=== Instruction ===
Transcribe these lines exactly, from the line with "The width and height of the screenshot is (1309, 736)." to the line with "Looking at the screenshot, I should [8, 75].".

*** Given information ***

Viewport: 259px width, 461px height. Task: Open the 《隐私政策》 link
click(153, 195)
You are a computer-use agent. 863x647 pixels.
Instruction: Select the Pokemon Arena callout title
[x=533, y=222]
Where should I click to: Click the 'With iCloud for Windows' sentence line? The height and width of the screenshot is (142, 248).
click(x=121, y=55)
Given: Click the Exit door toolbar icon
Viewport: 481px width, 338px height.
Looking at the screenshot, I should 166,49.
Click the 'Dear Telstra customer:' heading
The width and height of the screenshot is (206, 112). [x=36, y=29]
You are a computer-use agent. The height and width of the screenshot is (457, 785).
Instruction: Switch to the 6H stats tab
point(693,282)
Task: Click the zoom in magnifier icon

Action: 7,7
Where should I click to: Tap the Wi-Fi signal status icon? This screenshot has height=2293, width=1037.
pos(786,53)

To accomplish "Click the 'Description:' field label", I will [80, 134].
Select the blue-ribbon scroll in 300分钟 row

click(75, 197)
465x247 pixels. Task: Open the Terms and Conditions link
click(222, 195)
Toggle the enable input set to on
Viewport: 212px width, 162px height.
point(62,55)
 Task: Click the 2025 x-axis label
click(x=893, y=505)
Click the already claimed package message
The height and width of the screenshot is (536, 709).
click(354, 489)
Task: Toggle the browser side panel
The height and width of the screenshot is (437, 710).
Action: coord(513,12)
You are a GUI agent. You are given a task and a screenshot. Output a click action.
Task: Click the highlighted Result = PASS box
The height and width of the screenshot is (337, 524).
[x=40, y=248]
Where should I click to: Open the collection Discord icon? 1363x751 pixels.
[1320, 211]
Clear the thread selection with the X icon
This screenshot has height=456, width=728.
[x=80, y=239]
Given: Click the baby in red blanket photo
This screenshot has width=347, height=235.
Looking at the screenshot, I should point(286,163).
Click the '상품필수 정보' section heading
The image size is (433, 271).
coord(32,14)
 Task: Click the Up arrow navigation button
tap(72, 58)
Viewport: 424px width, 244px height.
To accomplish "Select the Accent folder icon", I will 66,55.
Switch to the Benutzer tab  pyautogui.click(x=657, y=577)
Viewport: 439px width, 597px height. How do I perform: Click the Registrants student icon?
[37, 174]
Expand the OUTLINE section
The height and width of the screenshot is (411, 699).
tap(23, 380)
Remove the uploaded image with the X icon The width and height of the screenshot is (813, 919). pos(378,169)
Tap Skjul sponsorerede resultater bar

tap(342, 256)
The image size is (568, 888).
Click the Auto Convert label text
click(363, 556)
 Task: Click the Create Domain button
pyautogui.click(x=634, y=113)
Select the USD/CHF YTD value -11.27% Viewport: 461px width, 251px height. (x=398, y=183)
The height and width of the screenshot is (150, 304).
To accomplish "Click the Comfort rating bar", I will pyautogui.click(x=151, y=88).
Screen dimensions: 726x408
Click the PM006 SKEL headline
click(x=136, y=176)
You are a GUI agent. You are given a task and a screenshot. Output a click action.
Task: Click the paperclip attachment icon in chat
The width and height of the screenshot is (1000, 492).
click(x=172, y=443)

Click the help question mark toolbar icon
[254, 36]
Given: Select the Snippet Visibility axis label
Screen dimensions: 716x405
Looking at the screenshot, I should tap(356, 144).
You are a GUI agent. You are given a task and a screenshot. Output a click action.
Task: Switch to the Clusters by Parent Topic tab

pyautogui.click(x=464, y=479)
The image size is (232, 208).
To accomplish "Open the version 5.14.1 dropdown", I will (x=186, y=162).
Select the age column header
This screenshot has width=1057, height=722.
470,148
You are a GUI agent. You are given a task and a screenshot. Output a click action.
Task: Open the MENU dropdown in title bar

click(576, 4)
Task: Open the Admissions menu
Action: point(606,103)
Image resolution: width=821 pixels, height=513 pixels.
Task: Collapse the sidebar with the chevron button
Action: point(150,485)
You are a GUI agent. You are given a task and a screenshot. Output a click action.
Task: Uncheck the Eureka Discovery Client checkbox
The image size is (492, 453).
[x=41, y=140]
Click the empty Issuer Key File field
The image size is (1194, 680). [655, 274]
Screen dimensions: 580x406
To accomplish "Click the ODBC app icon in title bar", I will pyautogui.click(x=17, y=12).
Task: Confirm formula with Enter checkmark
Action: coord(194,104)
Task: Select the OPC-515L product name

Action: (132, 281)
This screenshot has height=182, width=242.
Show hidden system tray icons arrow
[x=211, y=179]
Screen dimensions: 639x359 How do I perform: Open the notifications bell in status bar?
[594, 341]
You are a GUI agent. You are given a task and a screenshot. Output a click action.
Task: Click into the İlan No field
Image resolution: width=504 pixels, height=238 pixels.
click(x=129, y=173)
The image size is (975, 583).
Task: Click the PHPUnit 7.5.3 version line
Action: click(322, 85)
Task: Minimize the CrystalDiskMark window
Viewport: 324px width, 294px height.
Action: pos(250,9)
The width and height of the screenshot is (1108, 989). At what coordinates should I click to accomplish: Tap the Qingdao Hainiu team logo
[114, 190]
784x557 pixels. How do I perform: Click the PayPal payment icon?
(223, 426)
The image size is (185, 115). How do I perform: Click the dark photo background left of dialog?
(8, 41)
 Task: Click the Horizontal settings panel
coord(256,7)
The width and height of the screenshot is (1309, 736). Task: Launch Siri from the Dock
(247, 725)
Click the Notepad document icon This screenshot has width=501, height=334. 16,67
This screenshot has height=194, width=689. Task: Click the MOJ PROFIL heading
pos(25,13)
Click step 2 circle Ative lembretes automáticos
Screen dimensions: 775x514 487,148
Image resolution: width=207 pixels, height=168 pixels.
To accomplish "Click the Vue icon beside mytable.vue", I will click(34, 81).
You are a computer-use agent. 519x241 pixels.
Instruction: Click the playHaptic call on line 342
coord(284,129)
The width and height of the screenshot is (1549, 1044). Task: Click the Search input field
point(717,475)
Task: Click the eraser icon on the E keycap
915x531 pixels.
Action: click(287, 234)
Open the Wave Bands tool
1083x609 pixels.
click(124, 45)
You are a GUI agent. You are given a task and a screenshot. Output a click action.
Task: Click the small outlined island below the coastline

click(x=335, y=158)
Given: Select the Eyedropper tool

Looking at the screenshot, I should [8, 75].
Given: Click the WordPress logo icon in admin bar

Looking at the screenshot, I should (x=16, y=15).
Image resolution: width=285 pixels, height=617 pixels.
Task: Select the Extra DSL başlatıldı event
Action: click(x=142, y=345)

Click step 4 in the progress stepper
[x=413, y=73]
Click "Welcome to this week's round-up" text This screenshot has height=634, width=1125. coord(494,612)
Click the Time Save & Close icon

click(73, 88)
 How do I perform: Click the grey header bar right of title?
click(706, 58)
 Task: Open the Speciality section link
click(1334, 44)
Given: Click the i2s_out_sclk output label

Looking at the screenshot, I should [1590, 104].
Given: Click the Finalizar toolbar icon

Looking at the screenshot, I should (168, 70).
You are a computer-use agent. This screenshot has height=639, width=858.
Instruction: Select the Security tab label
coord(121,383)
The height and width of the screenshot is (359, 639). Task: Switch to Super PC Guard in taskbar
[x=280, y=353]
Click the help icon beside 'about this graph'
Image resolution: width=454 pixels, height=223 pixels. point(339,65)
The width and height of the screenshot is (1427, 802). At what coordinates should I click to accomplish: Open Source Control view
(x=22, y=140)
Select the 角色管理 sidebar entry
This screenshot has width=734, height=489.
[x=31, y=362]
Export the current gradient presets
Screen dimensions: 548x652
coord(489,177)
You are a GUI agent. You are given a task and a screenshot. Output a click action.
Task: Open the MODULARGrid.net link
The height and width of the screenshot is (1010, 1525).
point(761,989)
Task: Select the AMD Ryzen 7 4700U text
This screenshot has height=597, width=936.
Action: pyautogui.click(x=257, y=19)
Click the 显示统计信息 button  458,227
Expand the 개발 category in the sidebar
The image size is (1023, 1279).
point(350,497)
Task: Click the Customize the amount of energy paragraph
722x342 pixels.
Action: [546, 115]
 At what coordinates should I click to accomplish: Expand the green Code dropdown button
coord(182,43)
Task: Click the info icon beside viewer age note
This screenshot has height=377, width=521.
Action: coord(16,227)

***

=== Solution ===
The width and height of the screenshot is (1309, 736). Task: Launch Siri from the Dock
(247, 725)
Click the Notepad document icon This screenshot has width=501, height=334. 16,67
This screenshot has height=194, width=689. Task: Click the MOJ PROFIL heading
pos(25,13)
Click step 2 circle Ative lembretes automáticos
Screen dimensions: 775x514 487,148
Image resolution: width=207 pixels, height=168 pixels.
To accomplish "Click the Vue icon beside mytable.vue", I will click(34, 81).
You are a computer-use agent. 519x241 pixels.
Instruction: Click the playHaptic call on line 342
coord(284,129)
The width and height of the screenshot is (1549, 1044). Task: Click the Search input field
point(717,475)
Task: Click the eraser icon on the E keycap
915x531 pixels.
Action: click(287, 234)
Open the Wave Bands tool
1083x609 pixels.
click(124, 45)
You are a GUI agent. You are given a task and a screenshot. Output a click action.
Task: Click the small outlined island below the coastline

click(x=335, y=158)
Given: Select the Eyedropper tool

Looking at the screenshot, I should [8, 75].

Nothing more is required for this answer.